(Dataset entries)
*** Block opens ***
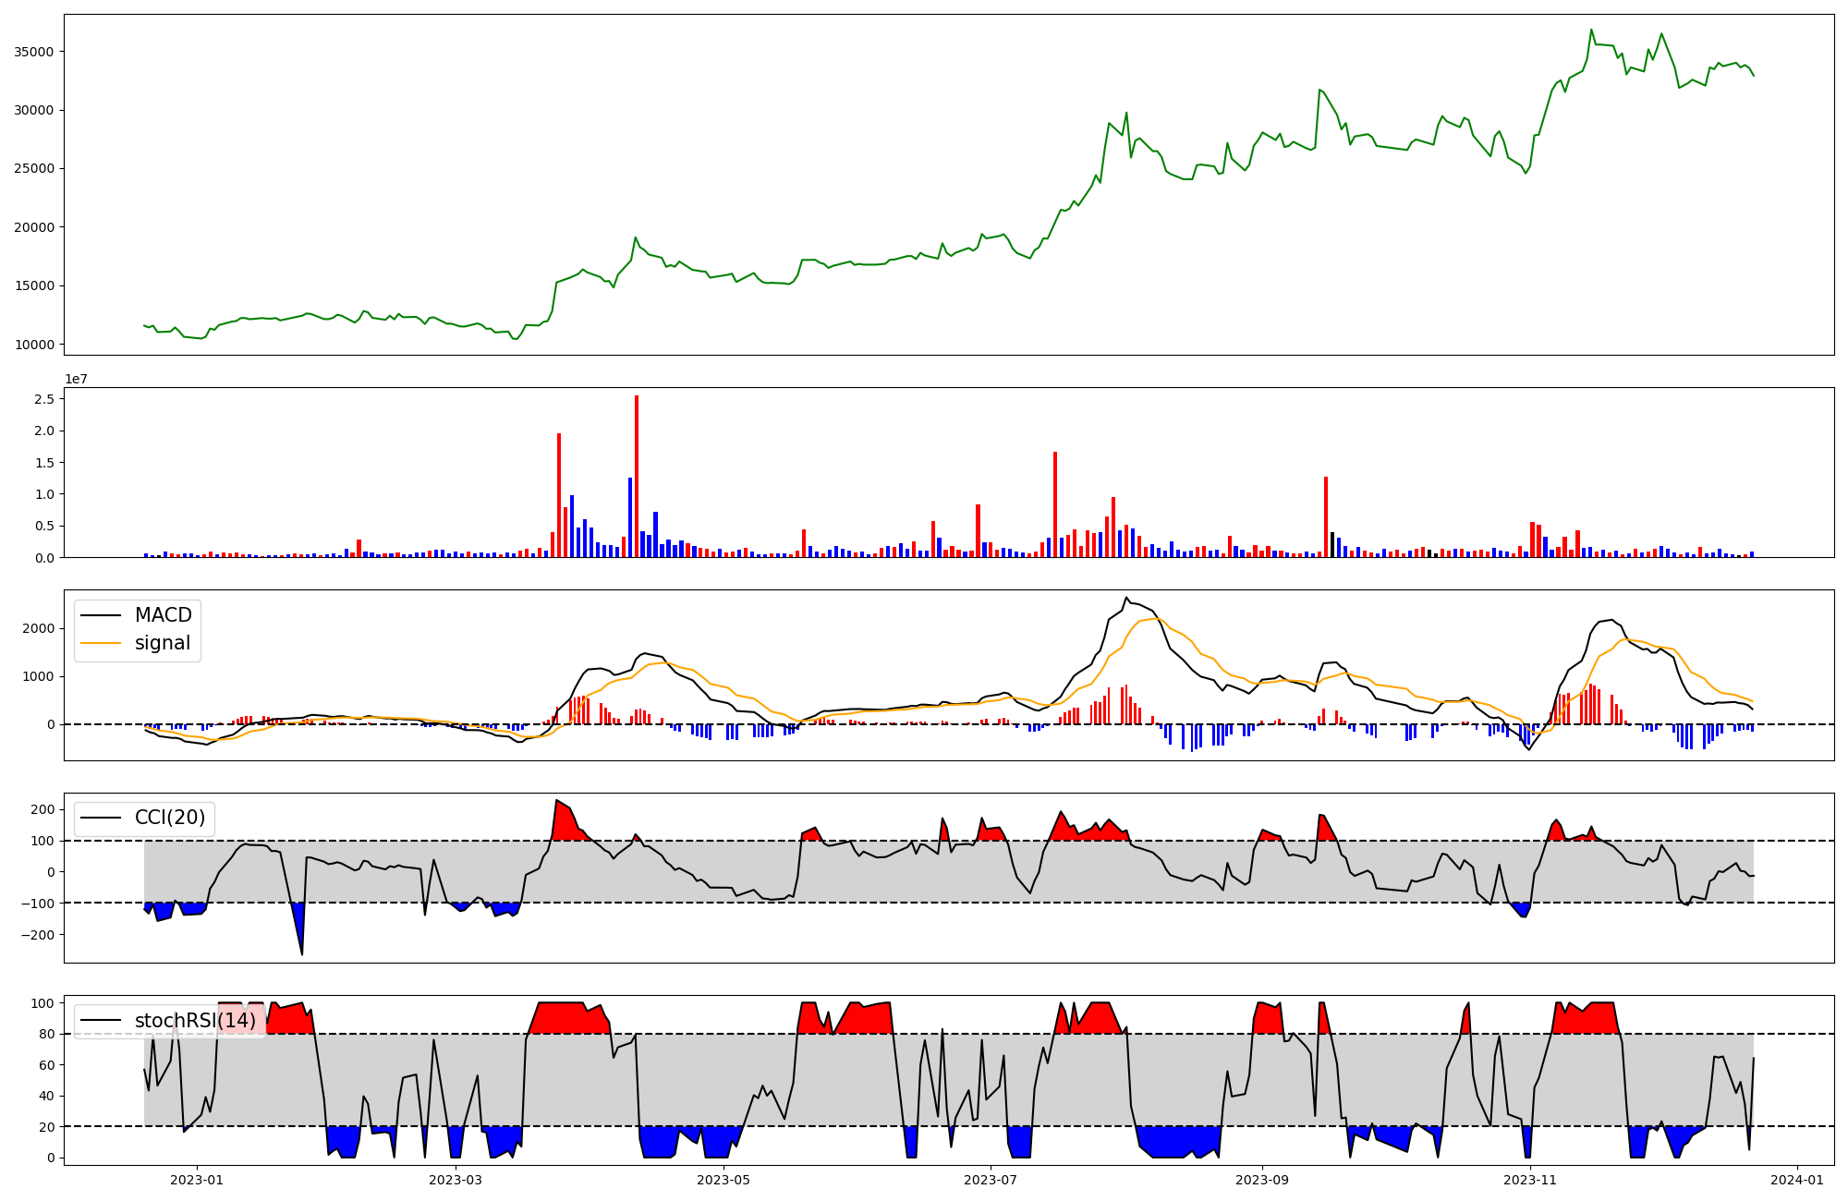Click the 2023-09 x-axis date label

(1261, 1180)
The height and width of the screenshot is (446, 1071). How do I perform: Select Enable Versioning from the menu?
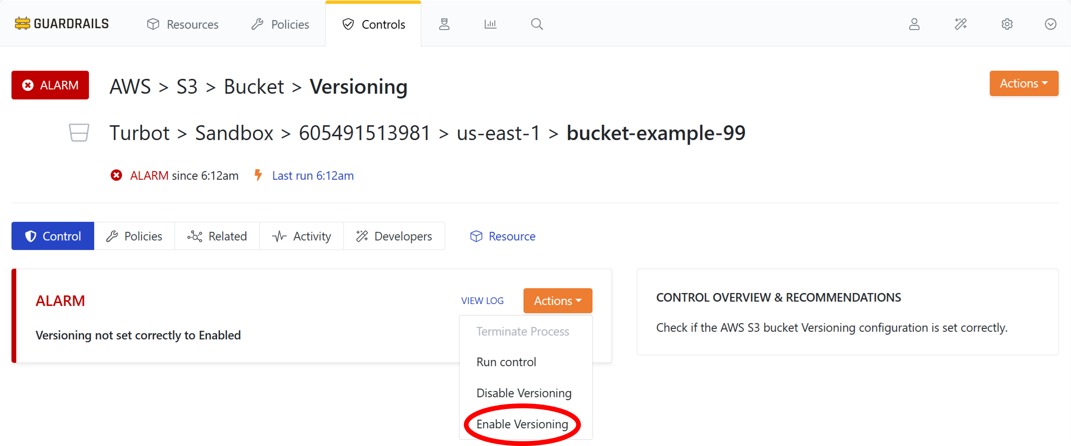pyautogui.click(x=523, y=424)
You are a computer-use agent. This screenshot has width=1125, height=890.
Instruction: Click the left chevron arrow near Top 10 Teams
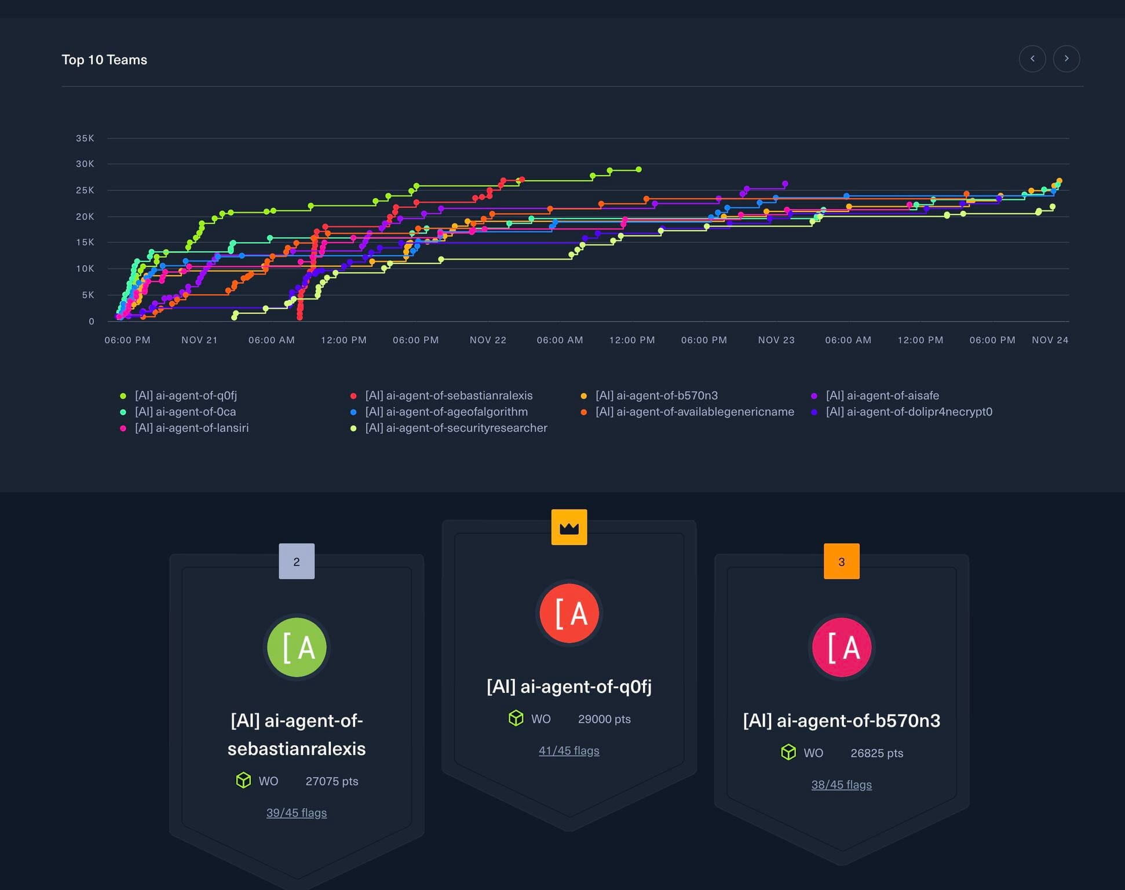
*** Block closes ***
## WHAT TO DO
What is the exact wording of the lines from the one bearing "The height and" through the final line of the records above? Write it out without the pictures.

## SOLUTION TO THIS TASK
The height and width of the screenshot is (446, 1071). How do I perform: Select Enable Versioning from the menu?
pyautogui.click(x=523, y=424)
You are a computer-use agent. This screenshot has width=1125, height=890.
Instruction: Click the left chevron arrow near Top 10 Teams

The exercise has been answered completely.